Потом я подумал: может, он где-нибудь выступит, а я прослежу за ним до дома. Но выступления заканчиваются пьянкой, и мне будет нелегко. Можно пойти в костюме горбатого карлика, который мне пришлось надевать, когда мы ходили на «Жестокую игру»[94]
, но, пожалуй, меня не пустят в бар, даже если я прикинусь карликом, который очень переживает из-за своего роста.Потом меня осенило. Отец часто писал в газеты и многое путал. Наука притягивала его, как огонь мотылька. Ему не давалась разница между частной и общей теорией относительности, но он по любому поводу зачем-то совал их в статьи. Иногда он брал слово, обладающее узким и общим значением (хаос, последовательность, относительность, положительный / отрицательный, период), и на заявлениях, применимых к слову в его узком значении, строил обобщения касательно слова в общепринятом смысле. Иногда узкое значение выражалось только математически и в обычном языке коррелятов не имело, но отцу это не мешало. Осталось дождаться очередной публикации + написать письмо, поправить ошибки эдак обаятельно, наивно и по-детски, подписаться «Стивен, 11 лет»; ответ неизбежен, а если повезет, в нем будет обратный адрес
Назавтра был понедельник. Я снова пошел в библиотеку и пролистал все воскресные газеты, но отец ничего туда не написал. Я пролистал все субботние, но и там ничего не нашлось. Потом я пролистал газеты за понедельник, 30 марта. Ничего. Я уже 10 дней знал, кто он.

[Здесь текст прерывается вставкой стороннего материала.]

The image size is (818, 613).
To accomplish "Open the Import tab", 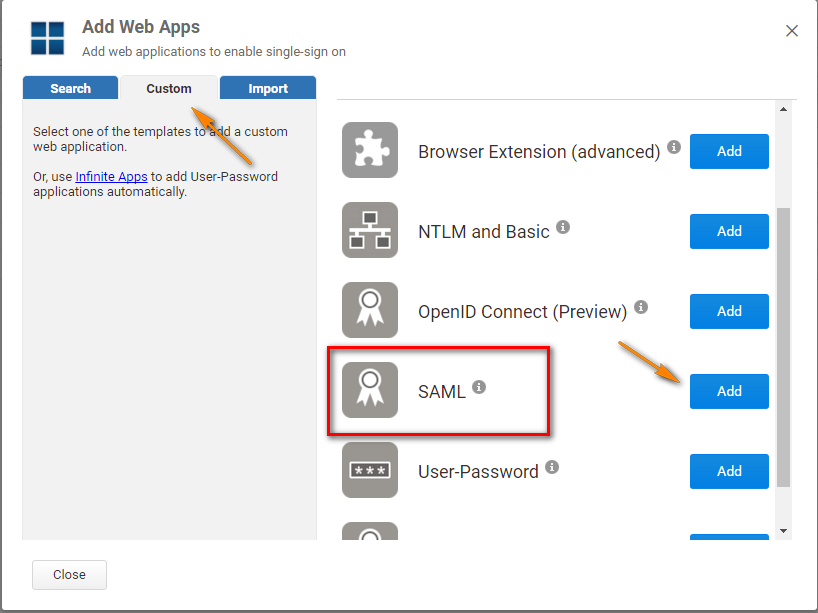I will [x=268, y=88].
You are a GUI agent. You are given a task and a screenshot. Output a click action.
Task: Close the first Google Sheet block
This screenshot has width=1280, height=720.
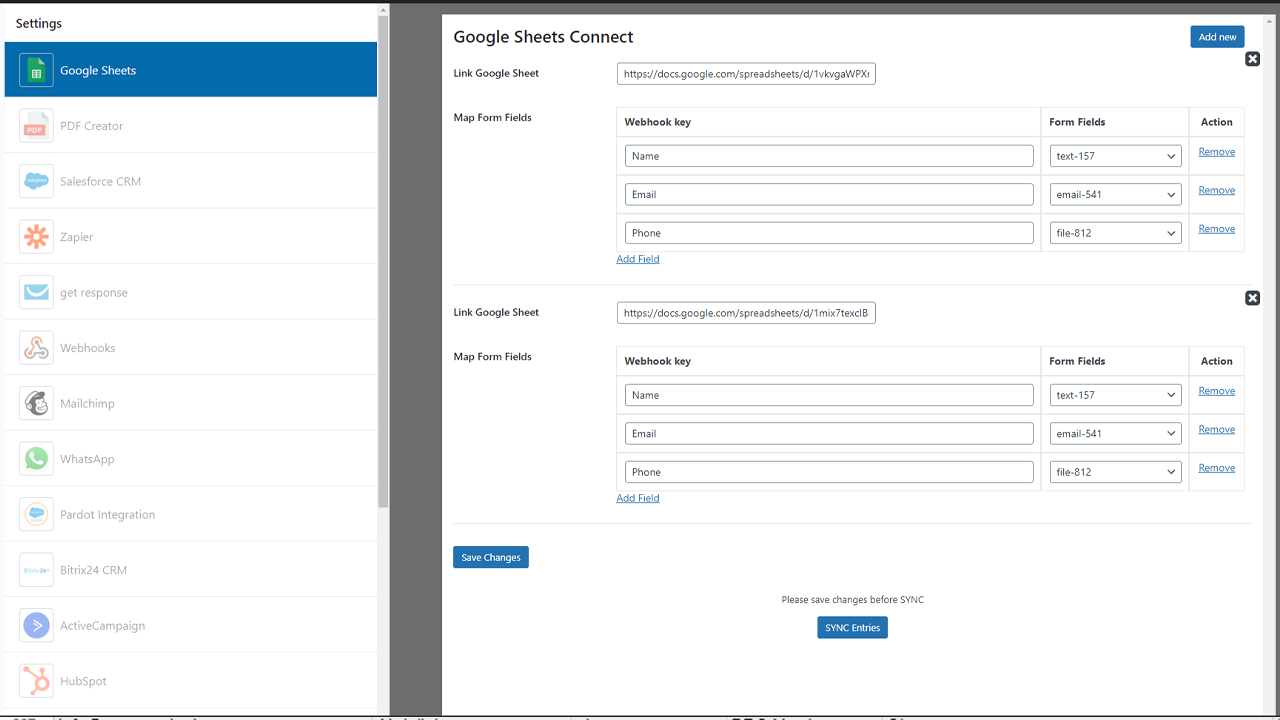(1252, 59)
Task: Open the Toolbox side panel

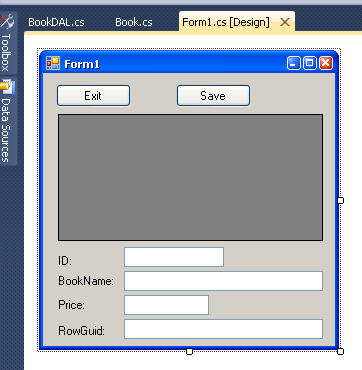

Я каждый день ходил в библиотеку читать газеты. За подписью отца ничего. Я стоял у стола, листал, иногда попадалась любопытная статья, и я увлекался, и вдруг вспоминал. Я знаю, кто он.
В субботу я опять пришел в библиотеку, и на сей раз в «Индепендент» была статья о Галапагосских островах. Речь шла про вымирание и отбор. Куча ложных доводов, кое-какие фактические ошибки насчет динозавров, и он, кажется, неверно понял теорию эгоистического гена. Мне выпал шанс!
Я не собирался указывать на логические ошибки — это его смутит — и решил промолчать о том, что он перепутал ДНК и РНК, потому что это слишком стыдно, но, пожалуй, вполне допустимо отметить самые серьезные фактические недочеты, и можно будет подписаться «Стивен, 11 лет». Непонятно, сильно ли надо упрощать теорию эгоистического гена: поскольку отец ее не понимал, я не хотел громоздить заковыристые объяснения, но, если прибегнуть только к односложным словам, письмо выйдет несносное.
Я десять раз его переписал так, чтоб оно выдавало ум и не звучало несносно. Можно было напечатать на компьютере, но я решил, что мой ужасающий почерк смотрится трогательнее, и финальную версию написал от руки.
Два дня писал. Если б не боялся, что письмо выйдет несносное, написал бы за 15 минут. Но, как сказала бы Сибилла, обижать людей на каждом шагу как-то нехорошо.
Миновала неделя, и я подумал, что письмо застряло в «Индепендент».